^ btw, if you are on the fence and trying to convince yourself that it won't be *that* devestating, that's a terrible thread to peruse, lol
for me i know my parents would be devastated, and the fact they pretty much resent each other these days is one less protective factor. they do have fairly good support networks of friends and family and know how to access counseling/group therapy so that's something, and they also have another child - though in a way i imagine my sibling's life would be majorly disrupted in that he would most likely feel obligated to put his own life on hold to be with my parents.

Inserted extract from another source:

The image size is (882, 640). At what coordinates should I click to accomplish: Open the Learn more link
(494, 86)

as for how he would react, although i imagine a sibling's grief is wholly different from that of a parent, i still imagine he would experience a fair amount of guilt on top of general sadness that he will never see me or speak to me again. we don't always see things the same way, and if we weren't siblings we likely wouldn't be friends, but we're still fairly close and roughly the same age so we have a lot of history together.

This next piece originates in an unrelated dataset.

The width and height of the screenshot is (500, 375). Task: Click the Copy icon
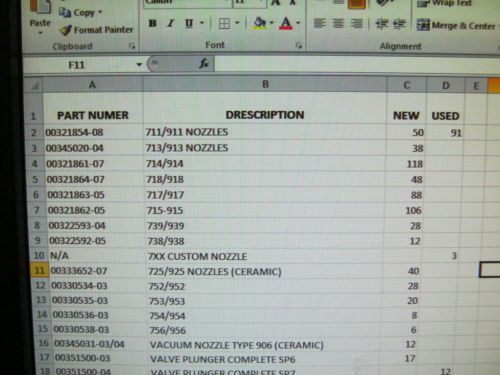pos(64,13)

in the end (and this is mostly speaking about my parents), i know grief is inevitable, and that no one truly gets over it like someone here said, and so IF i do ctb (big if), that's just something i have to accept; my hope is that eventually they'd be able to resume their life. especially because if i were to die in a tragic accident (which would be out of my control), they would still grieve y'know? i also hope that because they know about my struggles (so, it wouldn't be completely out of the blue) and i'm an adult (so they don't feel as responsible for me in the same way as if i were a child) that grief would be mitigated, and especially if they accept my pain was just too intense to bear. mostly though, if they were never truly able to enjoy life ever again, i could not forgive myself for that.